Felix Koltsov and Bradley Dean Groscost were charged with multiple felony counts of insurance fraud, money laundering and unlawful referrals for allegedly conspiring to bill insurers in excess of $20 million as part of a kickback referral scheme.
Koltsov self-surrendered to the Orange County Justice Center on Jan. 22, and Groscost self-surrendered on Jan. 24.
Groscost faces 54 felony counts related to tax evasion and insurance fraud while Koltsov faces 39 felony counts. Koltsov, pleading not guilty, was released on Jan. 22 while Groscost was released on Jan. 28 without an entered plea. Both were released on $500,000 bond. Groscot’s court date is scheduled for Feb. 18. Koltsov will be summoned to court on March 30. Deputy District Attorney Christine Oh of the Insurance Fraud Unit of the Orange County District Attorney’s Office is prosecuting the case.

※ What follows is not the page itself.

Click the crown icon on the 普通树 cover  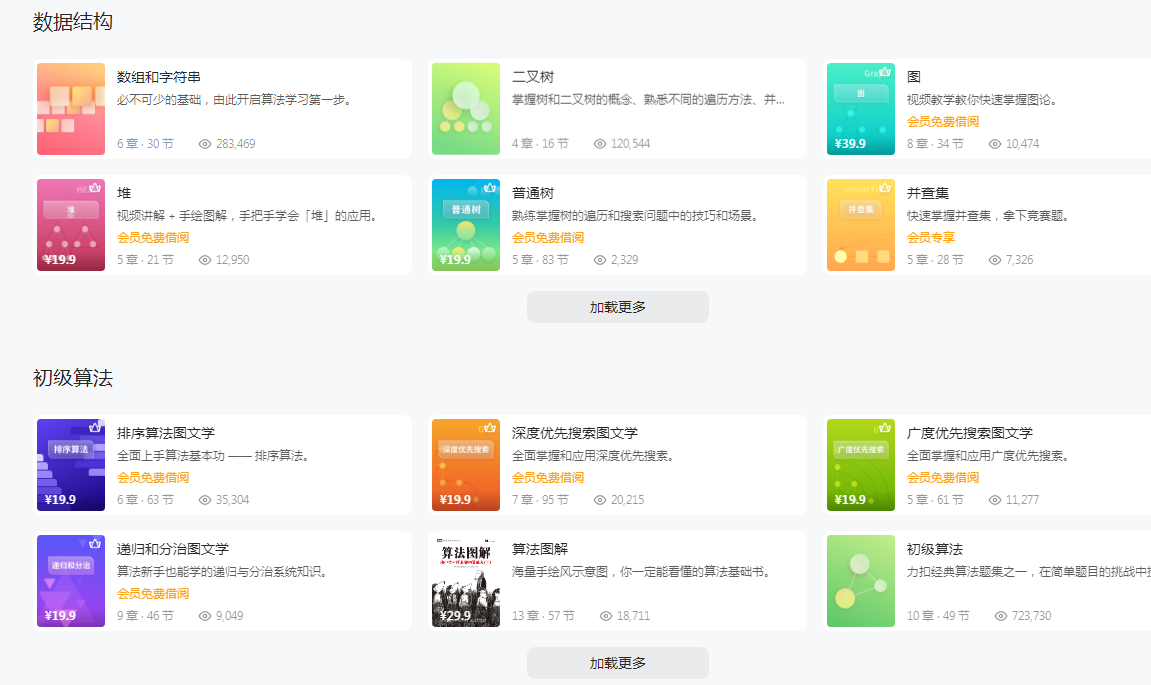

“These co-conspirators allegedly ordered screenings and prescriptions for patients in order to enrich themselves, as part of a kickback referral scheme,” insurance commissioner Ricardo Lara said.

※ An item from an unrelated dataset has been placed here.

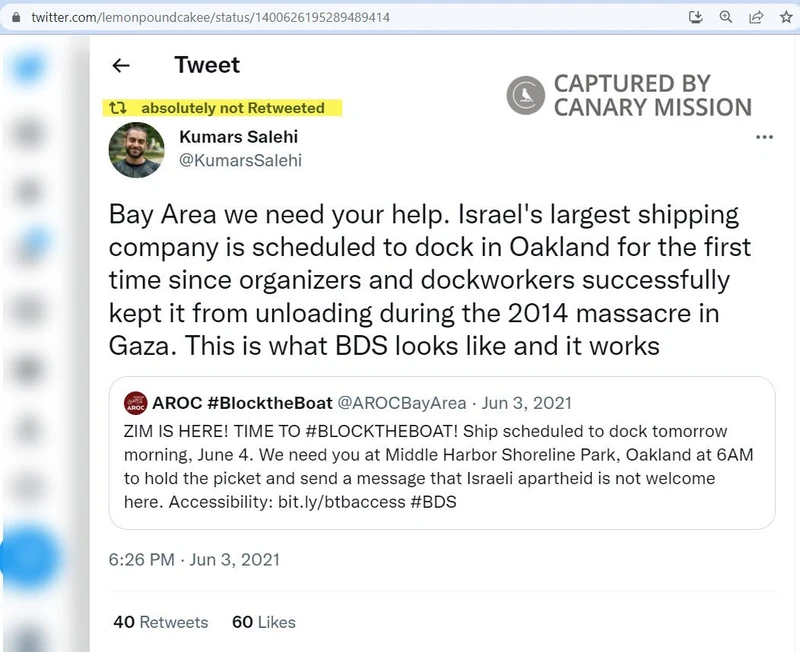Click the 6:26 PM · Jun 3, 2021 timestamp
The width and height of the screenshot is (800, 652).
pos(194,560)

In healthcare, kickbacks are the exchange of money in order to influence a healthcare provider or physician to make decisions that may financially benefit the party offering the incentive.
From 2014-2017, Groscost operated his businesses as DSJ MGT, Inc. from Fountain Valley, CA and managed five workers’ compensation clinics in Southern California. Despite not holding a medical license, he controlled treatments, referrals, medical and financial records at the clinics.

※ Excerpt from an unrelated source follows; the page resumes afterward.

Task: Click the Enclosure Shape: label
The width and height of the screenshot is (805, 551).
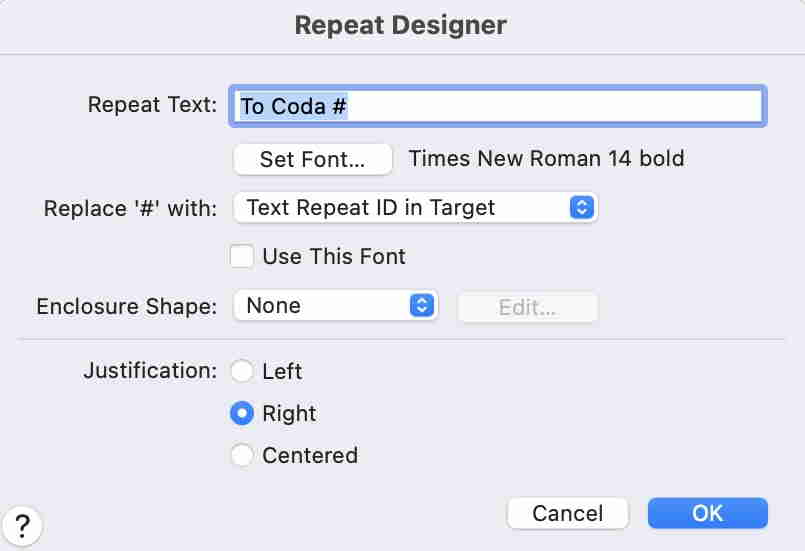Action: pyautogui.click(x=127, y=306)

With the help of the National Insurance Crime Bureau, the Department of Insurance discovered that Groscost received about $2.1 million in kickbacks from Koltsov, the owner of LFPS Inc. and Resource Pharmacy Inc.
This money stemmed from patient referrals for urine drug screenings and compound cream prescriptions. Over $20 million was billed to workers’ compensation insurance carriers for these claims by Koltsov’s companies.
The conducted investigation also found that Groscost paid his employees as independent contractors, failing to report their true employee status to the Employment Development Department (EDD). He also did not report $5.1 million in wages to the EDD, thus avoiding having to pay $510,000 in taxes.
As of Jul. 5, 2019, he owed $1.6 million in taxes, penalties and interest to the EDD.
According to District Attorney Todd Spitzer, these fraudulent compensation claims take resources away from injured workers and “make it more difficult to provide treatment to these workers who truly need it.”
According to an estimate by the National Health Care Anti-Fraud Association (NHCAA), tens of billions of dollars are lost each year due to health care fraud.
This results in higher premiums, which are monthly fees paid to an insurance company to provide health coverage, and increased out-of-pocket expenses for consumers. Employers must face raised costs for providing health insurance benefits to employees, increasing their overall cost of doing business.
Healthcare fraud produces a ripple effect on increased spending throughout the entire country. The economic cost of healthcare fraud in the U.S. is estimated to account for 3-10% of all healthcare spending.
Workers compensation fraud can also risk employees’ safety and financial security. For some employees, workers’ compensation insurance is their only financial resource if they become unable to work due to injury or illness. Without it, workers may not be able to receive crucial medical treatment.
“The Orange County District Attorney’s Office is collaborating with the California Department of Insurance to crack down on workers’ compensation fraud and preserve resources for the truly injured,” Spitzer said.